What do pills, defective products, and pharmaceutical packaging have to do with one another? While they are three different topics, all of them are vital for delivering high-quality medicine. Defective pills or capsules can contribute to wasted packaging costs when damage causes an entire package to be rejected.
Let’s take a closer look at how you can prevent these issues from negatively impacting your business.
The high price of pill or capsule defects.
Pharmaceutical product defects are simply any flaw in the pill’s casing. This can include anything from a broken seal to a chip in the side of the capsule. These types of defects can cause all sorts of problems, but two of the most common issues are with either the medication itself or with the packaging.
Medication Defects: When pills or capsules have a defect, it directly impacts the pill’s contents. If medication leaks out because of damage, or if there is an error in dosage because of missing or broken pills, this can cause issues for patients who rely on these medications to work as prescribed.
Additionally, solid oral doses that have broken seals can lead to the pill’s contents becoming exposed to outside contaminants. This not only makes the medication less effective, but it could also lead to bacterial contamination and serious health risks for patients.
Packaging Defects: Defective products can ruin pharmaceutical packaging if the product defect causes the medication to leak out and contaminate the packaging and/or the rest of the products in the package. This not only creates extra waste but could also put patients at risk for serious health complications.

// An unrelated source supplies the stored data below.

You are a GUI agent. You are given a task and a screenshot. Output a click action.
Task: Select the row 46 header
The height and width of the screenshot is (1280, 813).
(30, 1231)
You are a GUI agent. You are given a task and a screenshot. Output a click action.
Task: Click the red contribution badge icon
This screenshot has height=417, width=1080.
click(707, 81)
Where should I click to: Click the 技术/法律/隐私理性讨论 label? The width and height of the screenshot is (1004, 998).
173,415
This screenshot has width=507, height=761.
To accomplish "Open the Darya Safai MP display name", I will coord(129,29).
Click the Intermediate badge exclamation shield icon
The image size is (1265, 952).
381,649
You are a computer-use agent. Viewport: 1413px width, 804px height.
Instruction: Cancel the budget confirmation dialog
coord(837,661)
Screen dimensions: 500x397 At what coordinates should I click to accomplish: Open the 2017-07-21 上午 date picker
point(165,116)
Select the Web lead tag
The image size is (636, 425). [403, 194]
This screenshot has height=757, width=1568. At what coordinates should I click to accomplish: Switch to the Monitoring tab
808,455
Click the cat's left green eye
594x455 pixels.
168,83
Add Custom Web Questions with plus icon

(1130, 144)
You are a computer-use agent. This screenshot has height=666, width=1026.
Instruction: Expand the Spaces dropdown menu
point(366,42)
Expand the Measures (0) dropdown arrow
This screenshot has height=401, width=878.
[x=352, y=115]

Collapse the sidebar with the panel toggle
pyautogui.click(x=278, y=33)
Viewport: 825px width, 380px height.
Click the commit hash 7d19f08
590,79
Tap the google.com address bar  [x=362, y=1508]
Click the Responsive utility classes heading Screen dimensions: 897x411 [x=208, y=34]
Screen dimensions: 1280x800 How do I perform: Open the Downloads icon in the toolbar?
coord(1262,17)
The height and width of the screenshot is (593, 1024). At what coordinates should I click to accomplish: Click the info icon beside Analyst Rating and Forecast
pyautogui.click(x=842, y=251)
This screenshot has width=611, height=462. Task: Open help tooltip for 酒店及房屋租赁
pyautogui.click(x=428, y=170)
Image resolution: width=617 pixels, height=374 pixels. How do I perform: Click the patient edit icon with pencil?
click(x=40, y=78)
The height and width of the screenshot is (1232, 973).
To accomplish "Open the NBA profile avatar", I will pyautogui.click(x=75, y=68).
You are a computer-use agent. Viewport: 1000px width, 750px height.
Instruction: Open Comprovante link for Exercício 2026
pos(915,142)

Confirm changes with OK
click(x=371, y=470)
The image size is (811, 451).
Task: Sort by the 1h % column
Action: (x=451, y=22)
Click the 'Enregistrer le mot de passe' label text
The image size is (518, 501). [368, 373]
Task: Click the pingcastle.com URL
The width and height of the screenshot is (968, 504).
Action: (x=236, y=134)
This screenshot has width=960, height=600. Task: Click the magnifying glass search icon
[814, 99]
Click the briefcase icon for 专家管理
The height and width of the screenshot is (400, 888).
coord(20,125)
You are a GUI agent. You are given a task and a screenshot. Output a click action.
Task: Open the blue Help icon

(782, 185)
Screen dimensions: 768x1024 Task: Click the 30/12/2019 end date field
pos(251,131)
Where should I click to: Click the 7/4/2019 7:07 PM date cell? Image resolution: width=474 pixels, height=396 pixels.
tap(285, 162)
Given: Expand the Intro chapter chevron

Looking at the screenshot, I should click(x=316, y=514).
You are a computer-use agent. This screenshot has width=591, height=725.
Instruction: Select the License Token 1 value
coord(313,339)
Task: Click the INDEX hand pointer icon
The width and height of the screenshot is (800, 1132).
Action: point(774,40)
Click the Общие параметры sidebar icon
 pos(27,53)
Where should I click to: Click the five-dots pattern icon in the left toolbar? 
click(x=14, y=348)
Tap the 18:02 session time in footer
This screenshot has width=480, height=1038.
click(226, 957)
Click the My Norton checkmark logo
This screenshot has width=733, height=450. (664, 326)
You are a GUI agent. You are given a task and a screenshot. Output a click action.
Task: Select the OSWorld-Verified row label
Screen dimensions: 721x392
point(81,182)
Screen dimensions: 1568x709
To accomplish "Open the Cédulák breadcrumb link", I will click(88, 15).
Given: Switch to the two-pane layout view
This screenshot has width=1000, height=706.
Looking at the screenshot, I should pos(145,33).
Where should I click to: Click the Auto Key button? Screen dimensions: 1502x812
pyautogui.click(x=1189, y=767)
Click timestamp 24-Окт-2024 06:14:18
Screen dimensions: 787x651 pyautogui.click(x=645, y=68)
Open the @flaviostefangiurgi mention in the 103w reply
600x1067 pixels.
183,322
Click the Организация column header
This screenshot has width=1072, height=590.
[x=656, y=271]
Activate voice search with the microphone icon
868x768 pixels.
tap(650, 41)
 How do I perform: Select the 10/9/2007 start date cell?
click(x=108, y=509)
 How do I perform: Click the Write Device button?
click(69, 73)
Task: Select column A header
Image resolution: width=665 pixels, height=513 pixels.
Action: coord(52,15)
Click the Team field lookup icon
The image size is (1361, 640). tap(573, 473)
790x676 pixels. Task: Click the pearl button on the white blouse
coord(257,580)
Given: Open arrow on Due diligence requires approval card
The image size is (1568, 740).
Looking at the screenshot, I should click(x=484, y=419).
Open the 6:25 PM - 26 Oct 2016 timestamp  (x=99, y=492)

Compromised containers can present a financial risk for manufacturers. In any manufacturing environment, high scrap rates should be avoided. For pharmaceutical packaging, a product defect that causes an entire package to become discarded can lead to serious financial losses for manufacturers — both in terms of lost materials (products and packages), and in the lost time to identify and correct the anomaly.
How can pharmaceutical packaging companies avoid defects?
To avoid defects in pills or capsules, pharmaceutical companies must take precautions when manufacturing and packaging their products. This includes following standard operating procedures, using quality control measures, and employing a vigilant workforce. By taking these steps, companies can help ensure that solid oral doses are manufactured correctly and without defects.
Many packaging lines use machine vision or, more recently, automated artificial intelligence (AI) inspection systems to identify defects. These systems can identify product or packaging defects early in the manufacturing processes, ultimately increasing the overall efficiency of pharmaceutical production.
Pharmaceutical companies must have a system in place for dealing with defective products. This includes having protocols in place for identifying and correcting any errors as quickly as possible. By doing this, pharmaceutical companies can help minimize the impact that defective products have on their packaging lines and ensure that patients receive the safe, effective medications they need.
AI pill inspection systems can be an effective way to help pharmaceutical companies avoid defects. AI techniques such as deep learning can be advantageous compared to traditional image processing techniques for images with changing environmental conditions. For example, AI is generally robust to different lighting intensities, whereas machine vision will require new rules-based programming. Beyond the technical factors, here are three reasons why you should consider AI inspection for your packaging line:
1. Increased production speeds: With AI pill inspection, it’s possible to increase the speed at which solid oral doses travel through a packaging line. This could dramatically decrease manufacturing time and the number of pill defects that occur.
2. Better quality control: AI pill inspection can help pharmaceutical companies maintain better quality standards for their pill packaging. Automated systems can identify defects more quickly than humans, which means defective pills aren’t packaged before they can be identified as errors. This helps reduce manufacturing costs by minimizing rejects.
3. More accurate product counts: AI inspection can help manufacturers maintain the correct number of counts in each container by keeping track of pill orientations and pill positions within a package or bottle. This ensures consistency not only across packages but also throughout each individual one, which leads to more effective pharmaceutical packaging overall.
Ensuring efficiency in pharmaceutical manufacturing and its respective packaging process should be a top priority for manufacturers. By taking steps to implement AI inspection systems and other quality control measures, pharmaceutical companies can help reduce the risk of defects and errors, as well as protect against financial losses due to defective products or packages.